Daijiworld Media Network - Mumbai
Mumbai, May 18: Domestic equity markets in India opened sharply lower on Monday, with benchmark indices falling nearly 1% in early trade amid rising crude oil prices and escalating geopolitical tensions in West Asia linked to the US-Iran conflict.
The BSE Sensex dropped as much as 892 points (1.18%) to hit an intraday low of 74,345, while the Nifty 50 slipped 272 points (1.15%) to 23,371 during morning trade.

Both indices had opened lower at the start of the session, reflecting weak global cues and heightened investor anxiety over the international energy outlook.
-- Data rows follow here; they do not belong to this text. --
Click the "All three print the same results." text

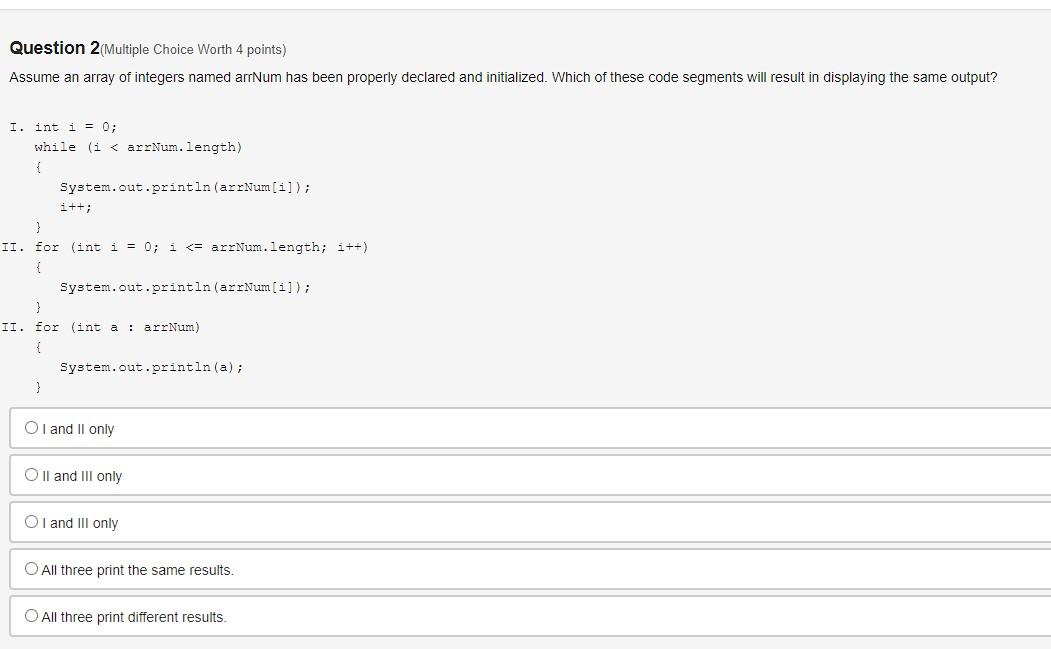[137, 569]
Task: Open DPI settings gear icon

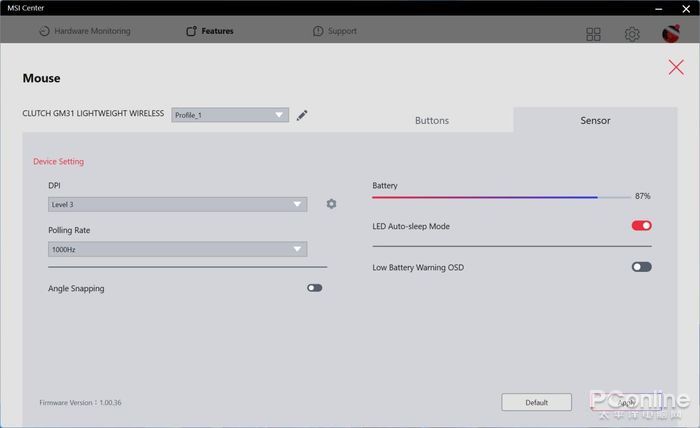Action: click(x=331, y=204)
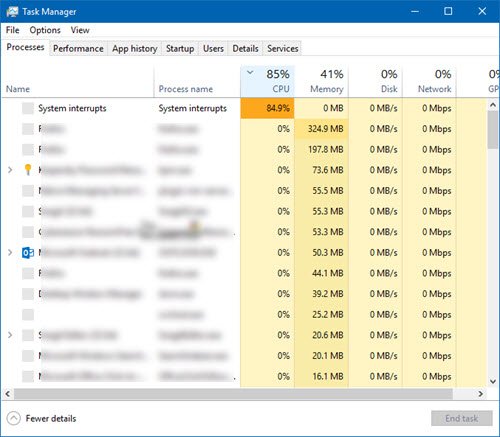Click the Outlook process icon

[x=28, y=253]
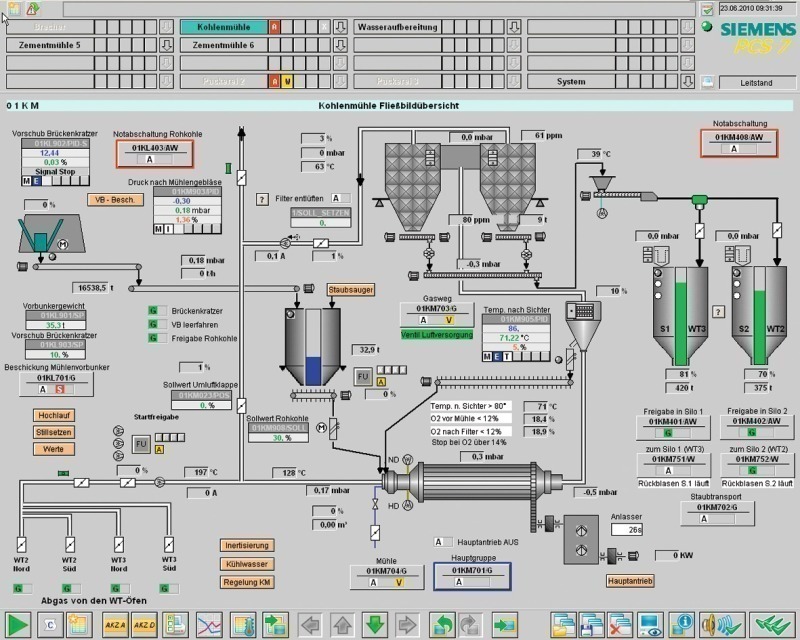
Task: Toggle the Brückenkratzer G indicator
Action: (x=153, y=311)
Market breadth remained weak, with most sectoral indices trading in the red. Sectors such as auto, metals, PSU banks, private banks, FMCG, realty, and consumer durables declined between 1% and 2%, indicating broad-based selling pressure. In contrast, the information technology sector showed relative resilience and was the only sector in positive territory.
Several heavyweight stocks, including HDFC Bank, Tata Steel, Mahindra & Mahindra, Titan Company, and Hindustan Unilever, traded lower in the range of 1–3%.
Volatility also increased sharply, with the India VIX rising nearly 6%, reflecting heightened uncertainty among investors.
Analysts attributed the decline to a combination of global risk aversion, geopolitical instability, and a sharp rise in crude oil prices following reports of a drone attack on an energy facility in the United Arab Emirates. Brent crude climbed to around $111.86 per barrel, while WTI crude also surged above $108 per barrel.
Sentiment was further weighed down after comments from Donald Trump warning Iran amid stalled diplomatic efforts, adding to concerns of prolonged instability in the region.
Broader Asian markets also showed weakness, with Japan’s Nikkei and Hong Kong’s Hang Seng declining, although South Korea’s KOSPI managed to trade higher.
Market experts said near-term support for the Nifty lies in the 23,400–23,500 range, while resistance is seen near 23,900–24,000, suggesting continued volatility ahead as global developments unfold.